The green-edge was a Severn’s speciality. This was not an indication that the end of the roll was nigh, but applied to the entire roll.
They were the only one of the Doncaster independents that used TIMs (the others being United Services, Felix, Blue Line and Reliance) to indulge in this. Wigan Corporation had similar rolls but with a blue edge for many years.

DRH – Transport Ticket Society

Halifax Corporation – TIM

Halifax TIM

In 1968 a new Limited Stop service X68 commenced between Halifax and Sheffield via Huddersfield, with an occasional all-stops and more meandering variant – service 68. This incorporated the former Sheffield and Yorkshire Traction service 68 which had operated just between Huddersfield and Sheffield. The new service was operated jointly by Halifax J.O.C., Huddersfield J.O.C., Sheffield (C-fleet) and Yorkshire Traction, who each provided one vehicle.
This was a much longer route than anything Halifax had operated before, and the Ultimate machines would have had to issue handfuls of multiple tickets to cope with the high fares. Consequently a pair of TIM machines were purchased, carrying serial numbers 1000 and 1001 – one and a spare. Whereas normally each conductor or o-m-o driver had their own Ultimates, the TIM machine stayed with the bus working the 68/X68 all day. I think we operated two trips a day, each with a different driver. To operate every day and to cover for rest days there were three senior drivers allocated to the Sheffield Rota. To make up their daily hours they would work a bit of local service also when they would use their own Ultimates.
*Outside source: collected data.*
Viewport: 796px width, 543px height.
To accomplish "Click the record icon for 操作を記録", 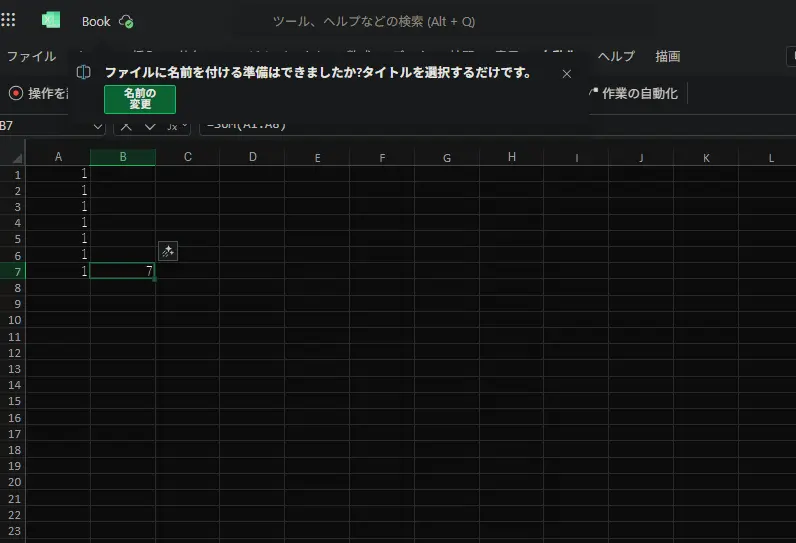I will (16, 93).
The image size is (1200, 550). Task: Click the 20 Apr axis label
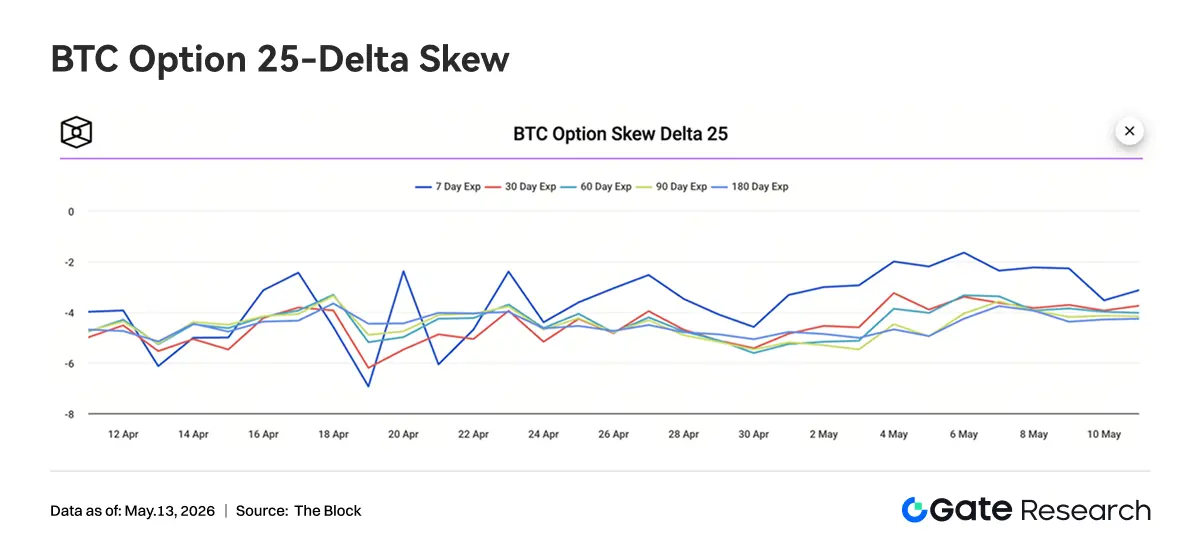pos(403,435)
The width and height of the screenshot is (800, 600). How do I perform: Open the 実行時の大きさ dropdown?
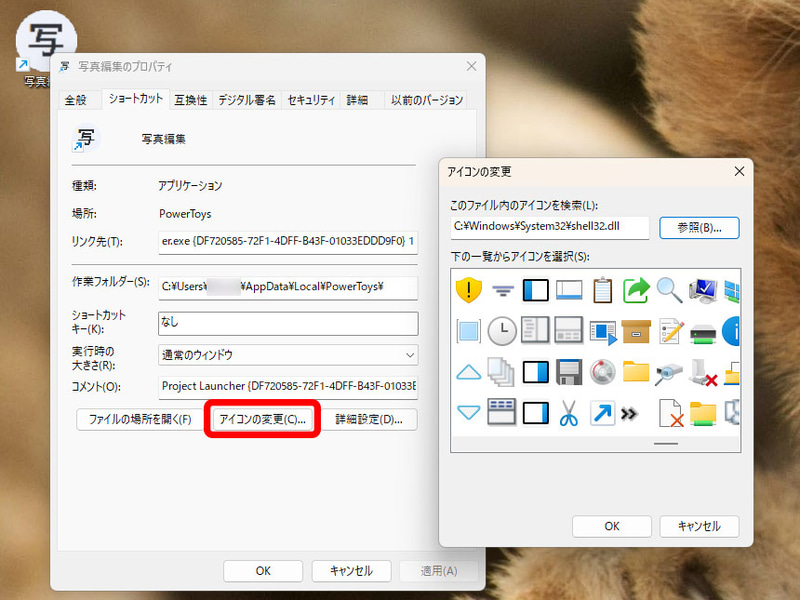288,355
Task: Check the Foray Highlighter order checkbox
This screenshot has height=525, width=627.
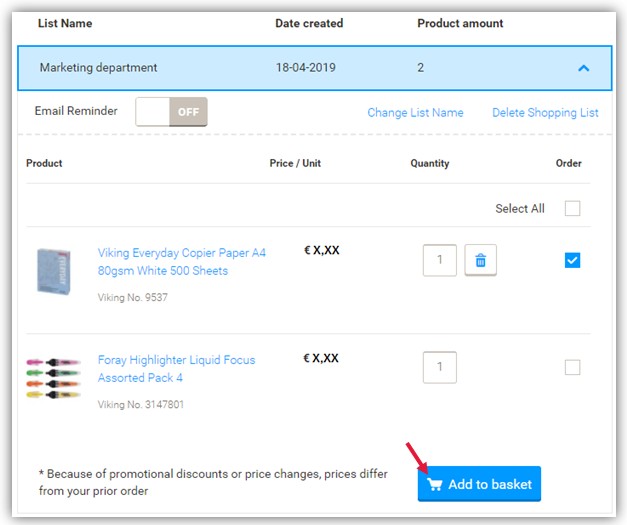Action: tap(572, 368)
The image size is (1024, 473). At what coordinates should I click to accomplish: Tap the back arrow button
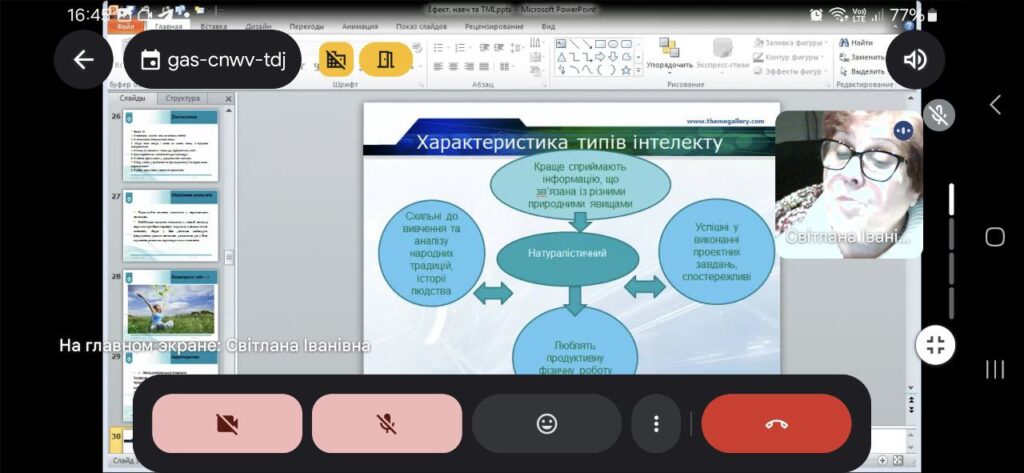click(84, 60)
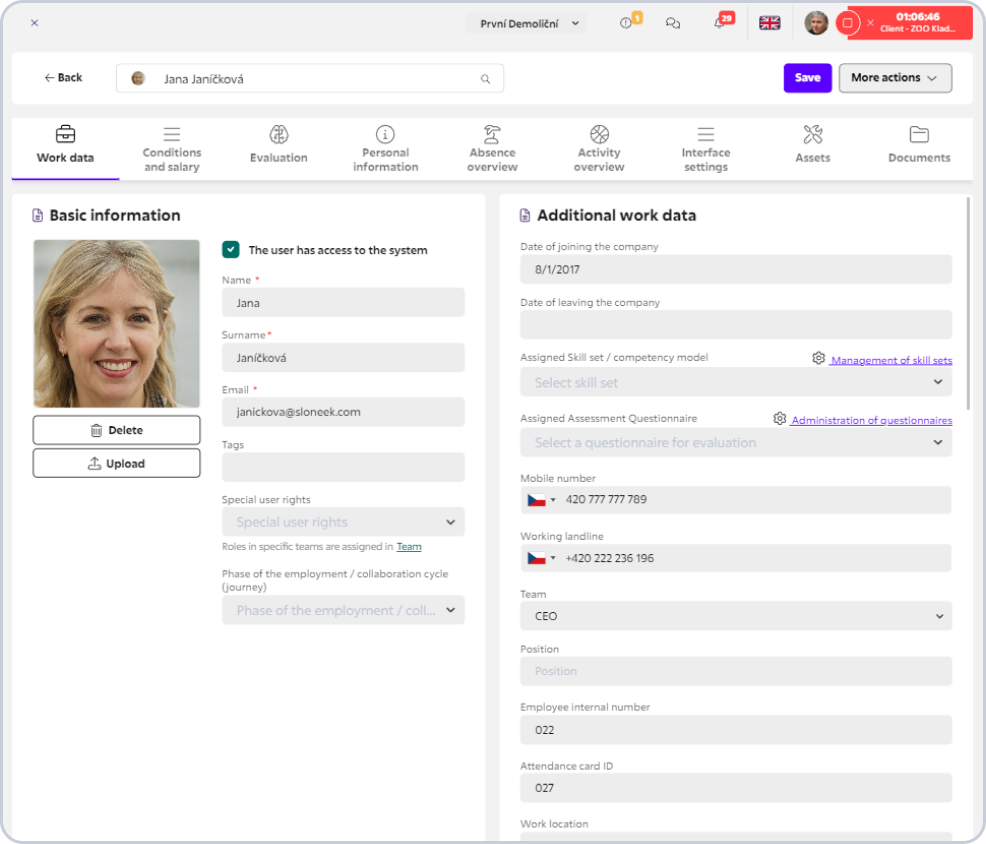Switch to the Evaluation tab
The width and height of the screenshot is (986, 844).
point(279,146)
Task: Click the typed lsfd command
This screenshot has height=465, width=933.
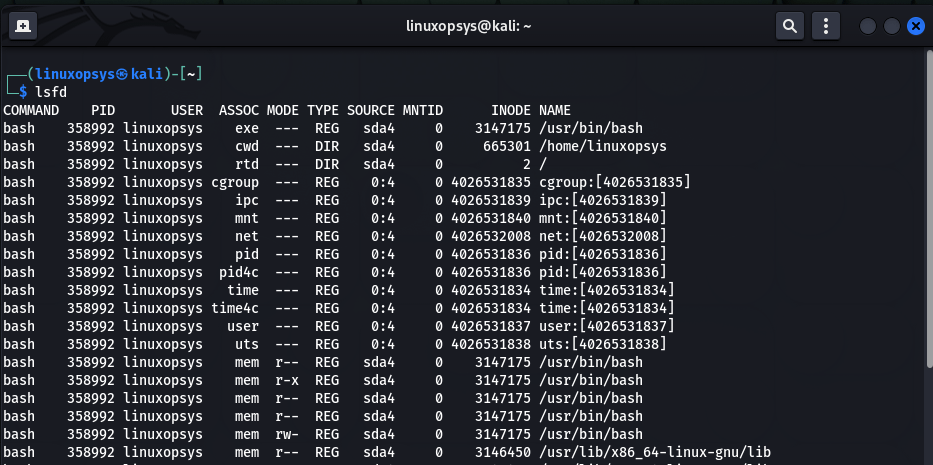Action: 50,92
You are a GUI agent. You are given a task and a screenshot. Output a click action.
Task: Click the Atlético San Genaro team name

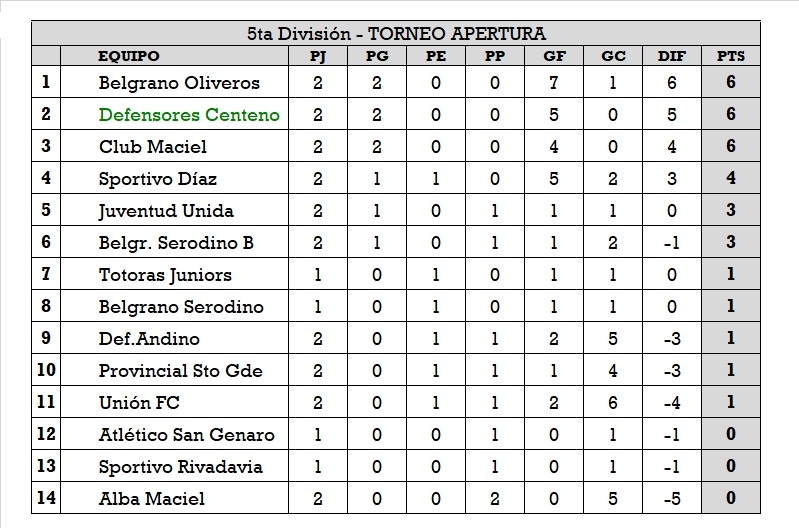[186, 435]
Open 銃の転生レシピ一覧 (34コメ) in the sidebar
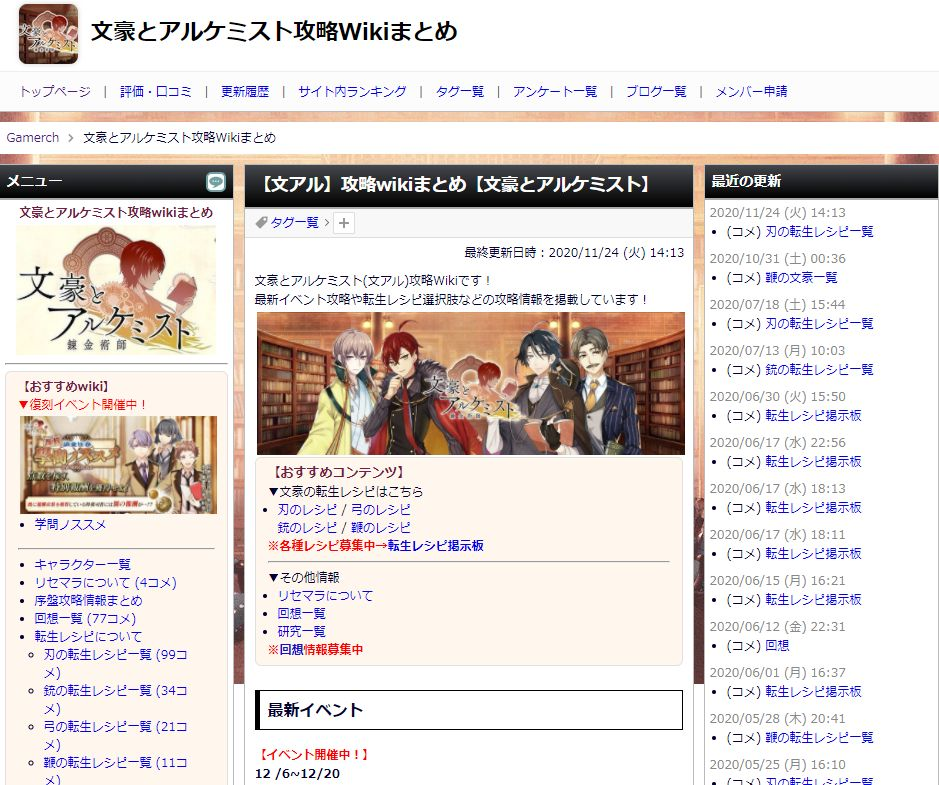 click(x=115, y=699)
The TIM’s were not used on any other service, but around 1970 a single Limited Stop morning-peak shortworking was introduced between Halifax and Huddersfield as service X42, before operating the first trip through to Sheffield, and they were used on that also. The X42 became my regular bus to Huddersfield Polytechnic, but it only lasted for a short while. These tickets are probably very rare now.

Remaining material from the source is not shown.